Introduction to Bayesian Statistics: A Different Way of Thinking

January 25, 2024•3 min read

StatisticsBayesianMathematicsProbability

Introduction to Bayesian Statistics: A Different Way of Thinking

Bayesian statistics offers a fundamentally different approach to statistical inference. Instead of treating parameters as fixed but unknown, Bayesian statistics treats them as random variables with probability distributions.

The Bayesian Framework

At the heart of Bayesian statistics is Bayes' theorem:

$P(\theta|D) = \frac{P(D|\theta) \cdot P(\theta)}{P(D)}$

Where:

$P(\theta|D)$ is the posterior - what we believe about $\theta$ after seeing data $D$
$P(D|\theta)$ is the likelihood - how probable the data is given $\theta$
$P(\theta)$ is the prior - what we believed about $\theta$ before seeing data
$P(D)$ is the evidence - the probability of observing the data

A Simple Example: Coin Flipping

Suppose we want to estimate the probability $p$ that a coin lands heads. In the Bayesian approach:

Prior Distribution

We start with a prior belief. Let's use a Beta distribution:

$p \sim \text{Beta}(\alpha, \beta)$

For a fair coin, we might choose $\alpha = \beta = 1$ (uniform prior).

Likelihood

For $n$ flips with $k$ heads, the likelihood is:

$P(D|p) = \binom{n}{k} p^k (1-p)^{n-k}$

Posterior Distribution

The posterior is also a Beta distribution (conjugate prior):

$p|D \sim \text{Beta}(\alpha + k, \beta + n - k)$

Implementation in Python

import numpy as np
import matplotlib.pyplot as plt
from scipy import stats

def bayesian_coin_inference(flips, alpha_prior=1, beta_prior=1):
    """
    Bayesian inference for coin bias.
    
    Args:
        flips: list of 0s and 1s (0=tails, 1=heads)
        alpha_prior: prior Beta parameter
        beta_prior: prior Beta parameter
    
    Returns:
        posterior Beta distribution parameters
    """
    heads = sum(flips)
    tails = len(flips) - heads
    
    # Update parameters
    alpha_post = alpha_prior + heads
    beta_post = beta_prior + tails
    
    return alpha_post, beta_post

# Example usage
observed_flips = [1, 0, 1, 1, 0, 1, 1, 1, 0, 1]  # 7 heads, 3 tails
alpha_post, beta_post = bayesian_coin_inference(observed_flips)

# Plot results
x = np.linspace(0, 1, 1000)
prior = stats.beta(1, 1)
posterior = stats.beta(alpha_post, beta_post)
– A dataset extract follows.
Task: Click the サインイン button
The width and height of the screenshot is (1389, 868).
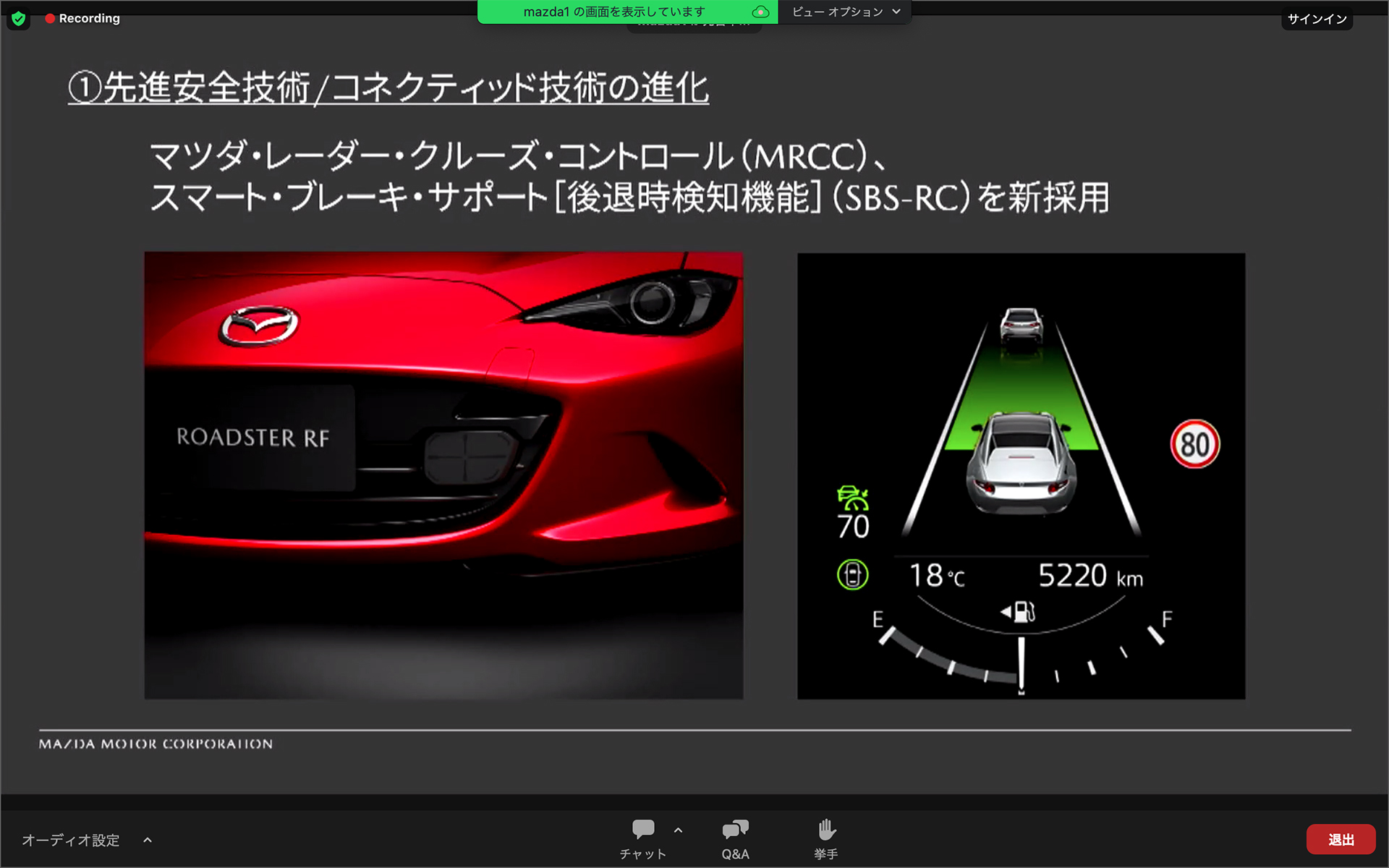Action: pyautogui.click(x=1317, y=19)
plt.figure(figsize=(10, 6))
plt.plot(x, prior.pdf(x), label='Prior', linestyle='--')
plt.plot(x, posterior.pdf(x), label='Posterior', linewidth=2)
plt.axvline(0.5, color='red', linestyle=':', label='Fair coin')
plt.xlabel('Probability of Heads')
plt.ylabel('Density')
plt.legend()
plt.title('Bayesian Coin Inference')
plt.show()

Credible Intervals

Unlike confidence intervals, Bayesian credible intervals have an intuitive interpretation:

$P(a < \theta < b | D) = 0.95$

This means there's a 95% probability that $\theta$ lies between $a$ and $b$ given our data.

def credible_interval(alpha, beta, confidence=0.95):
    """Calculate Bayesian credible interval."""
    lower = (1 - confidence) / 2
    upper = 1 - lower
    
    rv = stats.beta(alpha, beta)
    return rv.ppf(lower), rv.ppf(upper)

# 95% credible interval for our coin
lower, upper = credible_interval(alpha_post, beta_post)
print(f"95% credible interval: [{lower:.3f}, {upper:.3f}]")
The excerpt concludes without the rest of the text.